Thursday 15 September 2011

The Navigation Project

The fact that we rely on technology to get us through each day, seriously probably every second of the day is pretty incredible. I'm pro technology that's for sure. But as evidenced in the PVR project, when technology fails me, I am not a happy human. (By the way my PVR still does not actually record, just a little update on that)

My automobile came equipped with a state of the art navigation system. I thought this was amazing that from now on I would never struggle to figure out how to get places, and would never get lost. I've learned that this turned out to be a completely incorrect assumption on my part.

Whenever I am traveling to a destination I've never been to, I attempt to program my nav system to get me there. For starters, the voice activated system requires that you speak in a tone exactly such as it speaks to you or it will not understand you. It uses an accent not even found in nature, so I must pronounce Toronto, "Dourondo" to get it to understand what the hell city I'm indicating. Furthermore, it should be obvious since I'm actually currently in Dourondo and it's not that much of a stretch that I may want to check out a destination in my own city. In most cases after 3 times of repeating it, Nav tells me that no one by that name exists in my telephone directory. 30 minutes later I've pulled over on the side of the road and manually scrolled through each letter of the alphabet to spell out where it is I'm trying to go. Seriously, interpreting contour lines on a topographical map and understanding when I should be traveling uphill would probably be faster than what I experience. Alright, I'm departing on my journey here we go.

Nav also is kind enough to provide me with an ETA so that I can call ahead and tell my appointment that I will be late due to spending an extra 30 minutes programming the location into my automobile. The ETA feature turns out to be completely inaccurate, as it tells me I will arrive at 6:45pm. Every minute I drive, it adds another minute to this ETA. How is this even remotely useful? Really it should just say "I don't know when the hell you will arrive so just drive and get there whenever the fuck you get there".

I am not going that far, so in my mind I do not expect my journey to take more than 20 minutes. 45 minutes later Nav is reporting that I will arrive in 20 minutes. Which has what it has been reporting since my departure. I'm getting really frustrated here. I have also figured out that it has taken me through 35 different residential neighbourhoods, with 5 million stop signs complete with a lot of traffic. This CANNOT be a good game plan Nav wtf? One hour and 15 minutes later I finally arrive, and the store is closed and I'm shit out of luck.

This is not the first instance of Nav being a total asshole. I recall many other instances where I thought to myself, this makes zero sense. But technology is always smarter than me so I've always just accepted it.
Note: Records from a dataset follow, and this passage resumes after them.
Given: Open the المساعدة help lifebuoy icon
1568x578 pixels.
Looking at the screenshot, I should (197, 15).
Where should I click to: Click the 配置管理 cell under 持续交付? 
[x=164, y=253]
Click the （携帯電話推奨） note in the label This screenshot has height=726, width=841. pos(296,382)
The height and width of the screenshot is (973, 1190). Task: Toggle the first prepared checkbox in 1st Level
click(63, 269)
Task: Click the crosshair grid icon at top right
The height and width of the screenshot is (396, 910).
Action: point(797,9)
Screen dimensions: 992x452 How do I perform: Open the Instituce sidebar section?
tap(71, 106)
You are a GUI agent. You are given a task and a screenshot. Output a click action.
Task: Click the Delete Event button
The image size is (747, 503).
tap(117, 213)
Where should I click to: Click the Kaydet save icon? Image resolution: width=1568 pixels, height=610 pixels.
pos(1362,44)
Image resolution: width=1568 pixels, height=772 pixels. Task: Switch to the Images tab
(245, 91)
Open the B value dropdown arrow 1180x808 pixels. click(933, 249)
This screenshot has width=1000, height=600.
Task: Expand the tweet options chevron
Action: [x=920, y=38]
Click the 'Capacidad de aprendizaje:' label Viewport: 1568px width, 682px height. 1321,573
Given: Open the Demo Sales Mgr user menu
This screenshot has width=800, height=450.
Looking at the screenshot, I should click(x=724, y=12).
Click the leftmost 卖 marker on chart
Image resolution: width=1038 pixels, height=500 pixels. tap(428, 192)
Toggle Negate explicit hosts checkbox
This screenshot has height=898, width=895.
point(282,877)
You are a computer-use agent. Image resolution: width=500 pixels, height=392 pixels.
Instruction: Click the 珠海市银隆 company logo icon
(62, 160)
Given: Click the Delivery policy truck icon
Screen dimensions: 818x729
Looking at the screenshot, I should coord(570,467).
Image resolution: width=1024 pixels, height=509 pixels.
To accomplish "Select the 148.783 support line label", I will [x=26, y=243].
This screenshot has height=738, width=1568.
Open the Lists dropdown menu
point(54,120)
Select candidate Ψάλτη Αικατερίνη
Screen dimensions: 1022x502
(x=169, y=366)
I'm here today telling GPS systems of the world to suck it. You are useless. How do I know? Because for months now every time I am going ANYWHERE, driving to work, to my home, to a store around the corner, I program the location. And every time it delivers me to my destination using the slowest possible, most inconvenient nonsensical route that could ever exist.  I could get there faster if I located a sloth in South America, and rode it from the jungle down there up to Dourondo to my destination.

Do not trust them. Unless you enjoy driving around aimlessly for 2 extra hours a day and screaming at your car when you tell it you want to find a TD Bank on Adelaide Street in Toronto, and it's directing you to a Pizza Pizza location in New Hampshire.